第39話最終回:改めまして…
社員食堂の一番奥、窓際の席は、昼の光が少しだけやさしかった。
ガラス越しに見える空は薄い青で、建物の影が淡く地面に落ちている。
食堂の中心では湯気と油の匂いが渦を巻き、箸の音や笑い声が波のように押し寄せては引いていく。
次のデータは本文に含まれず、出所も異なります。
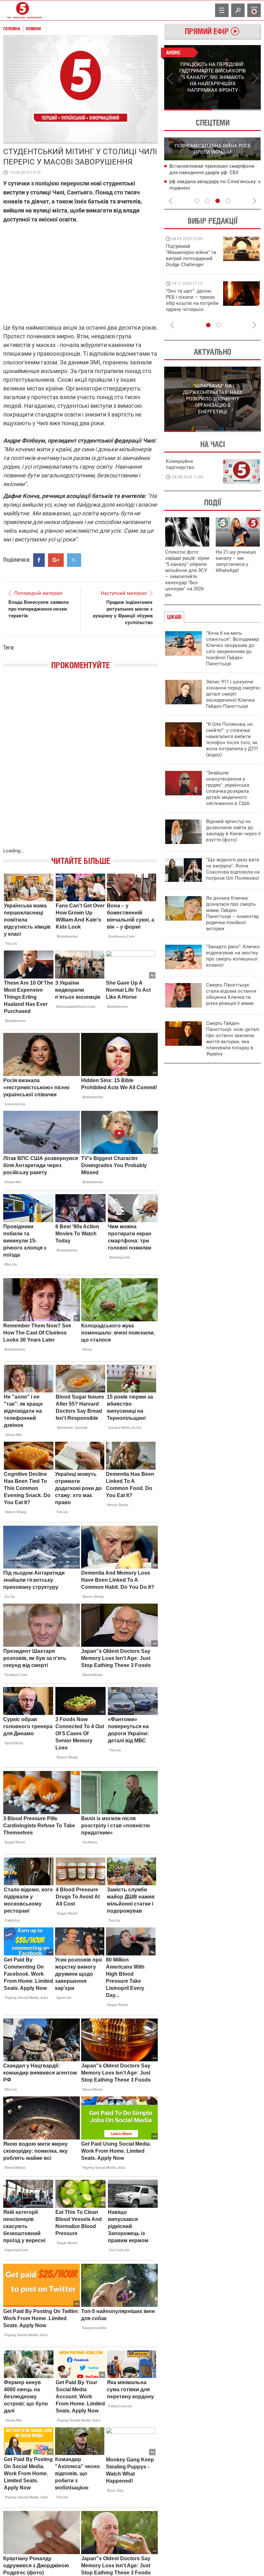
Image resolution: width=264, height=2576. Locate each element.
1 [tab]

その喧騒が、窓際だけを不思議な“半個室”のようにしていた。
佐伯和人は、定食のトレーを前にして、箸を持ったまま止まっていた。
味噌汁の湯気が薄く立ちのぼり、彼の視界をふわりと曇らせる。
そこへ、新堂真子がトレーを抱えて立った。
手はしっかりしているのに、指先の力がほんの少しだけ強い。
落とすまい、揺らすまいという緊張が、手首から伝わってくる。
彼女は「失礼します」と言いかけて飲み込むように口を閉じた。
声に出した瞬間、現実が確定してしまう気がしたのかもしれない。
和人も同じだった。
「リョウさん」と呼びそうになって、喉の奥で言葉が消える。
ここには“千佳”も“リョウ”もいない。
そう思うほど、足元が揺らぐ。
真子が椅子を引く音が小さく響く。
椅子の脚が床を擦り、その音は周囲の喧騒に溶けるはずなのに、二人の耳にはやけに鮮明だった。
真子が腰を下ろす。
トレーが机に置かれ、皿の縁がカチャリと小さく鳴る。
二人の間に、短い沈黙が落ちた。
沈黙が長いわけではない。
けれど、その数秒の間に、互いの心臓が互いの鼓膜にまで聞こえるような錯覚があった。
窓際の光が、真子の頬の輪郭を柔らかく照らす。
和人は目の前の女性を見て、昨日売り場で感じた“言葉の間”を思い出していた。
真子は目の前の男性を見て、昨日自分が背中を追ってしまった理由を確信しかけていた。
最初に息を吐いたのは、真子だった。
彼女は、ほんの少しだけ肩を落とし、視線をテーブルの上へと逃がした。
そして小さく、しかしはっきりと口を開いた。
「……えっと」
その声は、想像していたより柔らかい。
男のふりをしていた“リョウ”の声ではなく、現実の女性の声。
けれど響き方に、どこか懐かしさがあった。
和人は、胸の奥が一瞬だけ痛んだ。
理想を演じるために作った“千佳”の言葉遣いが、今の自分の唇の裏側でじたばたしている。
でも、演じる必要はもうない。
そう自分に言い聞かせて、口角をほんの少し上げる。
無理に作った笑顔ではなく、ぎこちないままの笑顔だった。
「……来てくれて、ありがとうございます」
和人の声は、普段の仕事の声より少しだけ低く、少しだけ掠れていた。
言葉の端が震えそうになるのを、彼は飲み込むように抑える。
真子はその一言を聞いて、胸の奥が少しほどけた。
誰かが“受け入れる”ために言った言葉だった。
責めない、追い詰めない。
ただ、来たことを肯定する。
そのやさしさが、彼の文章のやさしさと繋がっていた。
「……こちらこそ」
真子は小さく頷いた。
「えっと、改めて……」
ここでやっと、二人は“自己紹介”をする必要があることに気づいた。
今まで何万文字も言葉を交わしてきたのに、本名も年齢も知らない。
逆に言えば、知らないからこそ、心が繋がっていた。
その不思議を抱えたまま、現実の自己紹介を始めるのは、妙な羞恥があった。
和人は一呼吸置いてから言う。
「佐伯和人です。……販促のほうで、売り場回ったり、資料作ったりしてます」
自分の名前を口にした瞬間、身体のどこかが現実に固定される。
“千佳”で漂っていた自分が、“和人”として床に立った感じだった。
真子は「佐伯さん……」と小さく繰り返した。
琴美が言っていた候補のひとつ。
昨日、売り場で資料を持って現れた男性。
その人物が今、目の前にいる。
確信がじわじわと形になるのに、真子はあえて表情に出さなかった。
出した瞬間に、相手の逃げ道まで奪ってしまう気がしたからだ。
「新堂真子です。……化粧品売り場で働いてます」
言い終わると、彼女は自分でも驚いたように微笑んだ。
化粧品売り場で働いていることを、彼に言うのは初めてではない。
けれど“新堂真子”として言ったのは、これが初めてだった。
その“初めて”が、口の端に照れを生む。
二人は揃って箸を持つ。
まるで“食べ始める”ことが、次の段階へ進む合図のようだった。